Return the items below verbatim, starting at the line that contains "This screenshot has width=1300, height=731." and ending at the line that contains "center [386, 408].", with both of those lines included.

* * * * * * *

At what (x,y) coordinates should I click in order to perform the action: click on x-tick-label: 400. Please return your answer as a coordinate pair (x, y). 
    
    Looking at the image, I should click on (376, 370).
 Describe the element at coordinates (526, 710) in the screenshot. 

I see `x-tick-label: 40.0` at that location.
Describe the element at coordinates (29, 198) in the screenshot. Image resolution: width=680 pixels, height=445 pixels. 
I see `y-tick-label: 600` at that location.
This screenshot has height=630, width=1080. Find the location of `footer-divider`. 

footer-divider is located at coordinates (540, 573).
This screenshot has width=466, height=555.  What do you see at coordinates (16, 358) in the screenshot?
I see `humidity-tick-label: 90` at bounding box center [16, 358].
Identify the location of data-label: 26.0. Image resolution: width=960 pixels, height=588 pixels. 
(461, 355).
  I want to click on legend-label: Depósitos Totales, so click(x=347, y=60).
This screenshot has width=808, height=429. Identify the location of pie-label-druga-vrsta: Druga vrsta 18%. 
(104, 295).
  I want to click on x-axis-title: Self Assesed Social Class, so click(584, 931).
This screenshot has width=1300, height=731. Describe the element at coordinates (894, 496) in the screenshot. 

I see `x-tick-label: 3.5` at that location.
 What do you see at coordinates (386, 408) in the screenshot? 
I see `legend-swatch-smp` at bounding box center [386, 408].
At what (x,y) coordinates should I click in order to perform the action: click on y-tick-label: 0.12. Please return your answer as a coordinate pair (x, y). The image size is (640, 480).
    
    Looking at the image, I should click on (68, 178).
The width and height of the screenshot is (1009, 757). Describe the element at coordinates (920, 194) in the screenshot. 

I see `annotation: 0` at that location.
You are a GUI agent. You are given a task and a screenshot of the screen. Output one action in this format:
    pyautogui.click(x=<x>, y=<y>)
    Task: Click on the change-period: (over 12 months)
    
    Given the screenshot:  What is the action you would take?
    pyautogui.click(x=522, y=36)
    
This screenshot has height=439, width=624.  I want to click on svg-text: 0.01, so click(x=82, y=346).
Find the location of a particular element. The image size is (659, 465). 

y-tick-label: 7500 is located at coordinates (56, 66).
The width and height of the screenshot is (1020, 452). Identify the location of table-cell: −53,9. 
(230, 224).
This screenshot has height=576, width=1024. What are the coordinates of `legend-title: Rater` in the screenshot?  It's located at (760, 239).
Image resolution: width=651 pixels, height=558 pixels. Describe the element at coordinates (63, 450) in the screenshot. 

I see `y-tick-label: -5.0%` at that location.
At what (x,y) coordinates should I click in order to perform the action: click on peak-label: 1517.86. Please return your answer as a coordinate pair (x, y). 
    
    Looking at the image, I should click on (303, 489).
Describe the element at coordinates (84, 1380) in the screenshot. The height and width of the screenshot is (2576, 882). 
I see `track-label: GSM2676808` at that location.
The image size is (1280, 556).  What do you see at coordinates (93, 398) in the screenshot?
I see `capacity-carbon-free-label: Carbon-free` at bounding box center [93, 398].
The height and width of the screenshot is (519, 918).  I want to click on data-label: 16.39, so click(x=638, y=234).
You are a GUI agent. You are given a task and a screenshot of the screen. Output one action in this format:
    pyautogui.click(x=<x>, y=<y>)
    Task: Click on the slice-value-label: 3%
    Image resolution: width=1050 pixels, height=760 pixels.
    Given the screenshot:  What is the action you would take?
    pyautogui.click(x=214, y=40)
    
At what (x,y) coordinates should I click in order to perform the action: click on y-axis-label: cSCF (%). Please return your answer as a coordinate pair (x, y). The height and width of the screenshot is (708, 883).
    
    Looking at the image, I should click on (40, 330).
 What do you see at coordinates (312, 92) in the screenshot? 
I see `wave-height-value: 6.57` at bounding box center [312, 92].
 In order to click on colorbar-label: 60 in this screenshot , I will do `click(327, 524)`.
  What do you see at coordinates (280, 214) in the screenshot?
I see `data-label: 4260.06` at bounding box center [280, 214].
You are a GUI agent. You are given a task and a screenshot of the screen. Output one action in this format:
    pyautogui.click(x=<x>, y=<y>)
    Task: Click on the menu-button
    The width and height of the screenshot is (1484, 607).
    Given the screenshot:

* * * * * * *

Answer section:
This screenshot has width=1300, height=731. Describe the element at coordinates (894, 496) in the screenshot. 

I see `x-tick-label: 3.5` at that location.
 What do you see at coordinates (386, 408) in the screenshot? 
I see `legend-swatch-smp` at bounding box center [386, 408].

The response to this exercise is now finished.